In case you missed it, SB1420, introduced by Sen. Sonny Borrelli (R-Lake Havasu City), would put the Arizona Department of Agriculture in charge of testing marijuana grown and sold in the state. Licensed laboratories would be responsible for independently reporting the amount of mold and pesticides and the THC and CBD concentrations of products sold in dispensaries.

The bill has received near unanimous support with 20 of 22 representatives supporting its vote in two committee hearings.

While the intention of SB1420 likely protects consumers from bad weed, the bill has a different meaning to dispensaries.

Industry workers have reportedly seen samples of marijuana with wildly under-reported amounts of THC sold to consumers as well as unhealthy amounts of mold. No doubt this is not the kind of product that should be making it into the hands of consumers, especially as a medicine.

While many dispensaries will already purport to test their product to keep up appearances with competitors, clearly some aren't being entirely honest. That isn't to say your dispensary is a culprit. In fact, the one investigation done to uncover this practice pointed fingers at a Phoenix dispensary.

Though most dispensaries already test, making it a legal requirement could increase the costs of such testing. Many dispensaries operate on thin profit margin, and an increase in cost will likely lead to higher prices as opposed to dispensaries shutting down.

Additionally, there aren't very many testing labs in Arizona, and it isn't clear how many the state will license. With a sufficiently small market for testing, there may not be much incentive for labs to keep prices low.

Not to mention labs will have to hire more employees to face the increase in volume brought about by the new requirement. How all these pieces will fall into place is still unclear.

HB2064, introduced by Rep. Vince Leach (R-Saddlebrooke), has a bit of a different tone. It would make it illegal for dispensaries to sell marijuana in packaging attractive to minors, meaning no cartoons, images of kids or certain celebrities usually aimed at marketing to kids.

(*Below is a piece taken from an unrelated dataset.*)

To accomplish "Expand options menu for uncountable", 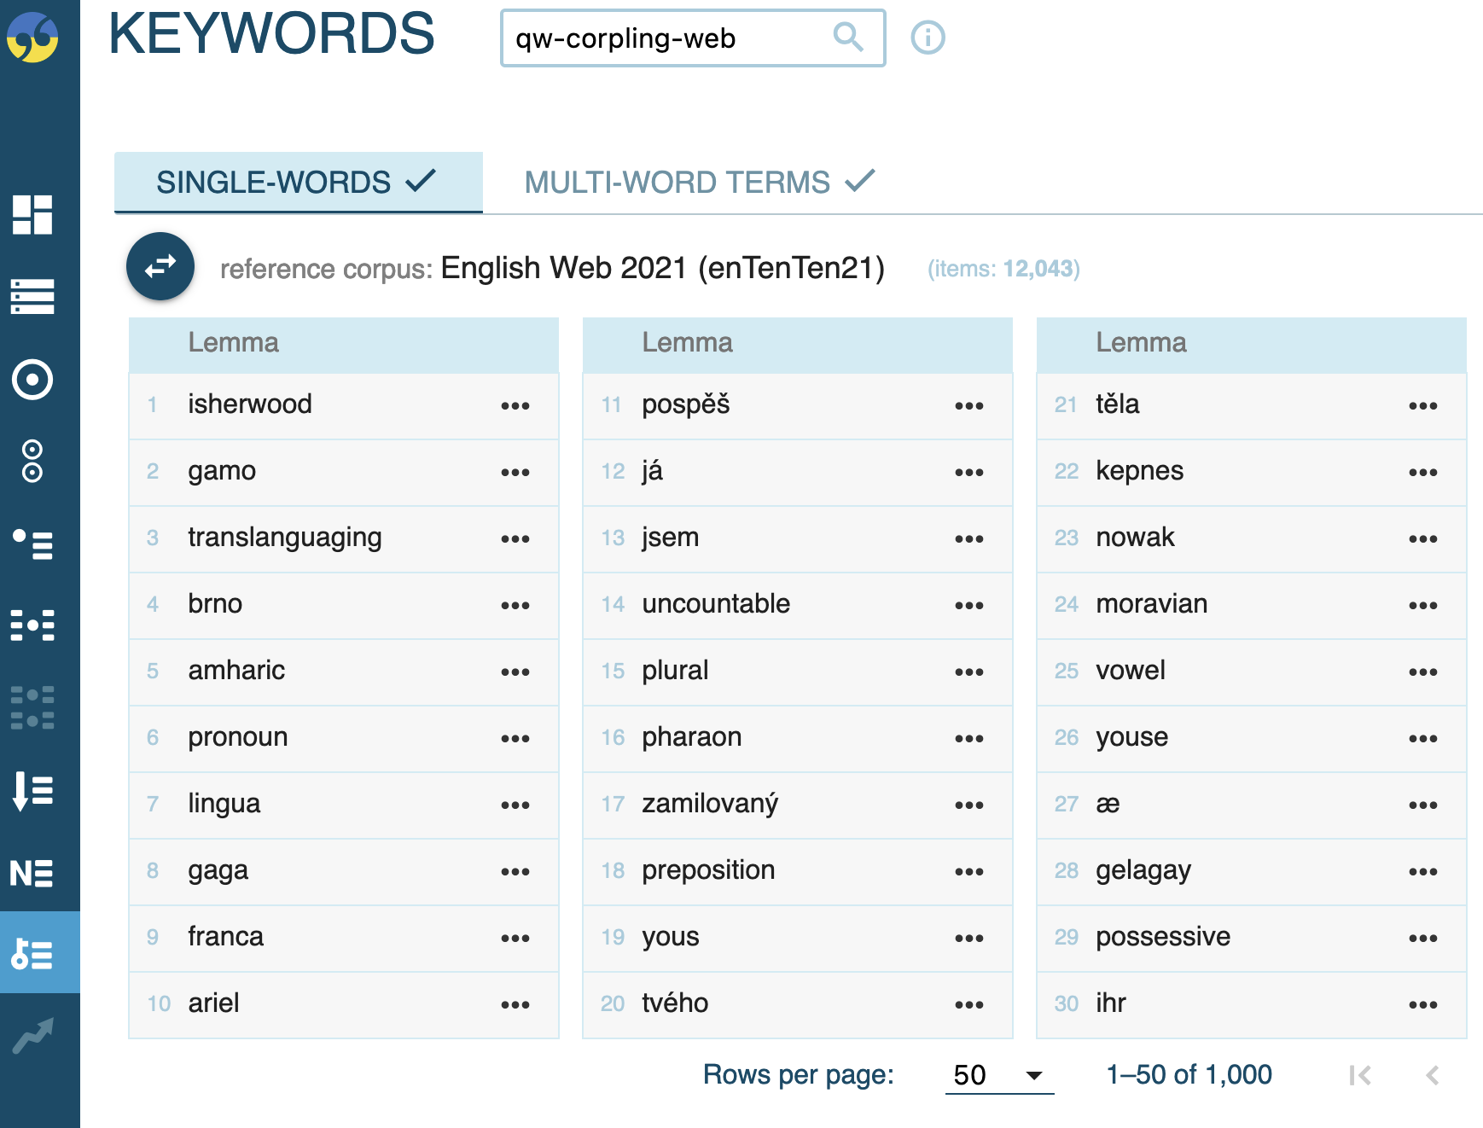I will 969,605.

There is an upside to the measure. To get support for the bill, Leach amended the bill to include opioid use disorder to the list of qualifying conditions for medical marijuana patients.

The bill has already passed the House of Representatives and received the vote of seven of eight members of the Senate Commerce and Public Safety Committee.

However, Leach's concerns about sales to minors seem to rest on little evidence. At the point of sale, no minors without a medical marijuana card are making purchases. If the concern is minors finding the packaging at home, then why not institute a similar rule for drain cleaner?

If parents can keep their kids from drinking detergent that looks like juice, they can keep them from smoking pot with cartoons on the packaging. And if a minor is old enough to make the distinction, then whether the package is attractive or not won't factor much into their decision making.

But if the price for a much-needed addition to qualifying conditions is boring packaging, then it might not be a battle worth fighting. Despite claims to the contrary, medical marijuana provides a viable alternative to opioid use.

A recent study found that CBD prevents drug relapses in rats at Scripps Research Institute in La Jolla, California. Though rats are far from human, the evidence supports the claim.

Even if HB2064 clears the legislature, the governor's desk will likely prove its greatest hurdle. Gov. Doug Ducey's disapproval of marijuana is not secret, and he'll have to weigh his purported concern over the state's opioid crisis with his disdain for medical marijuana.

Hopefully he's honest enough about finding solutions to opioid addiction to make a concession for the state's medical marijuana program.